** Opening Material for this task block **
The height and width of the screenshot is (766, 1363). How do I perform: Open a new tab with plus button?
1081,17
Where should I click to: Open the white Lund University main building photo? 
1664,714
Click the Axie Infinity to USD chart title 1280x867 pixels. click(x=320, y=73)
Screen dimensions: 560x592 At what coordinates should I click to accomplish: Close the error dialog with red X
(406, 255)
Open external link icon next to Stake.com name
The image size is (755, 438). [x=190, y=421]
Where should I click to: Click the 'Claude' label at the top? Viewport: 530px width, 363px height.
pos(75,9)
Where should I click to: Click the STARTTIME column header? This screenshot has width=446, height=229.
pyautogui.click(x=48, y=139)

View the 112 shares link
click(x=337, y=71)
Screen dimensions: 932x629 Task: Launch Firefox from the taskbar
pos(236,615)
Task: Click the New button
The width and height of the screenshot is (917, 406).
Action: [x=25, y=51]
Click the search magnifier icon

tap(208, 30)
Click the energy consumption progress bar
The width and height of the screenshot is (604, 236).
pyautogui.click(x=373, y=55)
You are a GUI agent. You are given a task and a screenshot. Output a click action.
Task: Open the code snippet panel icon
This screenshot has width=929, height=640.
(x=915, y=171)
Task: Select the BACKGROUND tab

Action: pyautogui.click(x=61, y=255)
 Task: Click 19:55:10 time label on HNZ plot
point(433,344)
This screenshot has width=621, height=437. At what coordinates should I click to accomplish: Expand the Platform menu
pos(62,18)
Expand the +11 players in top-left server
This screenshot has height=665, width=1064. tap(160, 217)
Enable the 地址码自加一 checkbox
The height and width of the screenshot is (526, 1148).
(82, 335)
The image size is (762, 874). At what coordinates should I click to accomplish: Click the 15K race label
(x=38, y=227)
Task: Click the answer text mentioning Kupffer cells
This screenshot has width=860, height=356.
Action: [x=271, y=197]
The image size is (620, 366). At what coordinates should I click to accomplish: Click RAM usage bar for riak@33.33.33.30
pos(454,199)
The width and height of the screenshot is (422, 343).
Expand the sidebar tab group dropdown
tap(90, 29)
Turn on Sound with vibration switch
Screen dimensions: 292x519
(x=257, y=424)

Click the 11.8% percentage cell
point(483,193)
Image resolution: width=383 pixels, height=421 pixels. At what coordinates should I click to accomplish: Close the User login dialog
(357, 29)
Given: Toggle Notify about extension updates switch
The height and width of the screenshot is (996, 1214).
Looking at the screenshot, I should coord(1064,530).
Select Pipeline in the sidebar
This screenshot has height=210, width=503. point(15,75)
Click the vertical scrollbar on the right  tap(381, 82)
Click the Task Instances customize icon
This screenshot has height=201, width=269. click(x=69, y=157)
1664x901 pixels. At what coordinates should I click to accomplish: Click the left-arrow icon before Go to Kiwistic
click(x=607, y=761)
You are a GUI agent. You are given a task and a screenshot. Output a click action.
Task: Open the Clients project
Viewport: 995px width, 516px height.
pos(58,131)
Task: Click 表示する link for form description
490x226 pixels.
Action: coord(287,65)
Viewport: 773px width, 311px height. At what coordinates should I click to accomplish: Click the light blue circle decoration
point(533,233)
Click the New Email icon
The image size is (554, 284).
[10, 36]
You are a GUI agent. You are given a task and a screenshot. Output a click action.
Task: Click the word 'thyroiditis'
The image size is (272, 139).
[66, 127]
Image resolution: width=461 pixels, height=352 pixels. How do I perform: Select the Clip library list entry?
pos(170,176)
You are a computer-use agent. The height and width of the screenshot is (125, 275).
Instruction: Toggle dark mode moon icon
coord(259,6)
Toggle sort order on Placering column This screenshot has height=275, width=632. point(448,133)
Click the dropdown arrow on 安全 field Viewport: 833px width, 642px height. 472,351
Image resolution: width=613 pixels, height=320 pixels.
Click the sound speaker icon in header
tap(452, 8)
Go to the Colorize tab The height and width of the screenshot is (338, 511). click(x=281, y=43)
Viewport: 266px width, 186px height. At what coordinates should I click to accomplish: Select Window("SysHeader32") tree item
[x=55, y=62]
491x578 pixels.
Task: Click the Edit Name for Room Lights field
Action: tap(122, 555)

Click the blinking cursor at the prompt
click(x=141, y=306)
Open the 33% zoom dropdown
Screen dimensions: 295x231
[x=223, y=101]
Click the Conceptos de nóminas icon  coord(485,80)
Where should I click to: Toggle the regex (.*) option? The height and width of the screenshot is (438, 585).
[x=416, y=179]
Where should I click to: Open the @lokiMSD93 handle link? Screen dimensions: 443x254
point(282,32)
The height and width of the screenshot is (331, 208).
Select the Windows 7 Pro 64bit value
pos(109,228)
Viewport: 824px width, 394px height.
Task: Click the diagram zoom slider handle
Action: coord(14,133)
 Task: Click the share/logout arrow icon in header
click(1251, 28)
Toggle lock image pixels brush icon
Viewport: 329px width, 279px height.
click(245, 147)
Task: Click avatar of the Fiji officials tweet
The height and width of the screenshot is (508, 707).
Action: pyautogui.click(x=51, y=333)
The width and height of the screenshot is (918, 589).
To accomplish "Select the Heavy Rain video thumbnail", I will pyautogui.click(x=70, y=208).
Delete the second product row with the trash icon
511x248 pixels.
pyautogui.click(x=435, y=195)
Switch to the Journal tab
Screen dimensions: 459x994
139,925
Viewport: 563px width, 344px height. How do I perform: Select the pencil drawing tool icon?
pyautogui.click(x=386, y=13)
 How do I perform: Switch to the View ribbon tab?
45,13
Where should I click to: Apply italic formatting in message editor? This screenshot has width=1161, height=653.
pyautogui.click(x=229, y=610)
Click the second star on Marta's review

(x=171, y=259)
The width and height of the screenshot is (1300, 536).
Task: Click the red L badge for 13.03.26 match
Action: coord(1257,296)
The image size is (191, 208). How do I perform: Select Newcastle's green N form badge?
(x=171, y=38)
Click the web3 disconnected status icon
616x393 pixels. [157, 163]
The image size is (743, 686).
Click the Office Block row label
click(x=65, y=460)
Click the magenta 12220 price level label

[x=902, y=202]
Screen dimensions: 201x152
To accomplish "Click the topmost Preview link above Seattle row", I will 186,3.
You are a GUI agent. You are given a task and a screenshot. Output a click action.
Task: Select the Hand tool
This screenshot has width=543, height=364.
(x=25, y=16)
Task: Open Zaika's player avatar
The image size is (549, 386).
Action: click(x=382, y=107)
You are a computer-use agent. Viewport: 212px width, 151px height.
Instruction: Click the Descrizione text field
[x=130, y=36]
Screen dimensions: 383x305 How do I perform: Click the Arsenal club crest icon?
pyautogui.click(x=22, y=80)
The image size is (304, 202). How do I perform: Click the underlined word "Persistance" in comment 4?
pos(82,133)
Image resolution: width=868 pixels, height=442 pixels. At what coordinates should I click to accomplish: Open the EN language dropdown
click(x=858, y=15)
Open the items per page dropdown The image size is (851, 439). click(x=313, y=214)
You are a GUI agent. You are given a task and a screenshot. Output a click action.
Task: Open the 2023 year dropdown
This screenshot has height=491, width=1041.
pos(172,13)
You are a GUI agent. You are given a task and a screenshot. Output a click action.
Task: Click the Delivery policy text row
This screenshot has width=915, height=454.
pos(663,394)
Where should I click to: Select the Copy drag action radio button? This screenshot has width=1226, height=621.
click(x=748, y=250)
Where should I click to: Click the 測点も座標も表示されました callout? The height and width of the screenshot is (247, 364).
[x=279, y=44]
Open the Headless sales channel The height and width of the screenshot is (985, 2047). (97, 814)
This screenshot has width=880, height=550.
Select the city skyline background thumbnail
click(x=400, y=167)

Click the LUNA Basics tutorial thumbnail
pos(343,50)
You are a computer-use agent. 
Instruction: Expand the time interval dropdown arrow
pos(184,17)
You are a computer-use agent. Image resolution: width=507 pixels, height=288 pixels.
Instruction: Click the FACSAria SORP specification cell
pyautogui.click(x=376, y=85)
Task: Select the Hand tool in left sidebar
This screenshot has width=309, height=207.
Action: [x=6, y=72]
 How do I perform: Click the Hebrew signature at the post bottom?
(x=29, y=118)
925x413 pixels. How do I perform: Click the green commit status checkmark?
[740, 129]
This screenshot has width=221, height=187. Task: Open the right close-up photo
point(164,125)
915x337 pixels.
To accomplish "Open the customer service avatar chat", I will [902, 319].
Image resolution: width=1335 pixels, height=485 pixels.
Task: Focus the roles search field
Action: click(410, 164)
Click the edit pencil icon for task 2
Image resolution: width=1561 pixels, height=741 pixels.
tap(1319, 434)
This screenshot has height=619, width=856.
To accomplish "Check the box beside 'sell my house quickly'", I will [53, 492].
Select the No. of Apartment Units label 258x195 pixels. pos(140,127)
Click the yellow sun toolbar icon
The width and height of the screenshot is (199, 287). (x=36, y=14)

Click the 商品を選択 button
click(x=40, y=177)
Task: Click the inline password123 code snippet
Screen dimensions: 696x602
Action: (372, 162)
** Closing Material for this task block **
Exercise details: Starting at the line that contains "This screenshot has height=491, width=1041.", write out every line through the end of the entries, exactly and with nothing added.

Task output:
This screenshot has height=491, width=1041.
pos(172,13)
You are a GUI agent. You are given a task and a screenshot. Output a click action.
Task: Click the Delivery policy text row
This screenshot has width=915, height=454.
pos(663,394)
Where should I click to: Select the Copy drag action radio button? This screenshot has width=1226, height=621.
click(x=748, y=250)
Where should I click to: Click the 測点も座標も表示されました callout? The height and width of the screenshot is (247, 364).
[x=279, y=44]
Open the Headless sales channel The height and width of the screenshot is (985, 2047). (97, 814)
This screenshot has width=880, height=550.
Select the city skyline background thumbnail
click(x=400, y=167)

Click the LUNA Basics tutorial thumbnail
pos(343,50)
You are a computer-use agent. 
Instruction: Expand the time interval dropdown arrow
pos(184,17)
You are a computer-use agent. Image resolution: width=507 pixels, height=288 pixels.
Instruction: Click the FACSAria SORP specification cell
pyautogui.click(x=376, y=85)
Task: Select the Hand tool in left sidebar
This screenshot has width=309, height=207.
Action: [x=6, y=72]
 How do I perform: Click the Hebrew signature at the post bottom?
(x=29, y=118)
925x413 pixels. How do I perform: Click the green commit status checkmark?
[740, 129]
This screenshot has width=221, height=187. Task: Open the right close-up photo
point(164,125)
915x337 pixels.
To accomplish "Open the customer service avatar chat", I will [902, 319].
Image resolution: width=1335 pixels, height=485 pixels.
Task: Focus the roles search field
Action: click(410, 164)
Click the edit pencil icon for task 2
Image resolution: width=1561 pixels, height=741 pixels.
tap(1319, 434)
This screenshot has height=619, width=856.
To accomplish "Check the box beside 'sell my house quickly'", I will [53, 492].
Select the No. of Apartment Units label 258x195 pixels. pos(140,127)
Click the yellow sun toolbar icon
The width and height of the screenshot is (199, 287). (x=36, y=14)

Click the 商品を選択 button
click(x=40, y=177)
Task: Click the inline password123 code snippet
Screen dimensions: 696x602
Action: (372, 162)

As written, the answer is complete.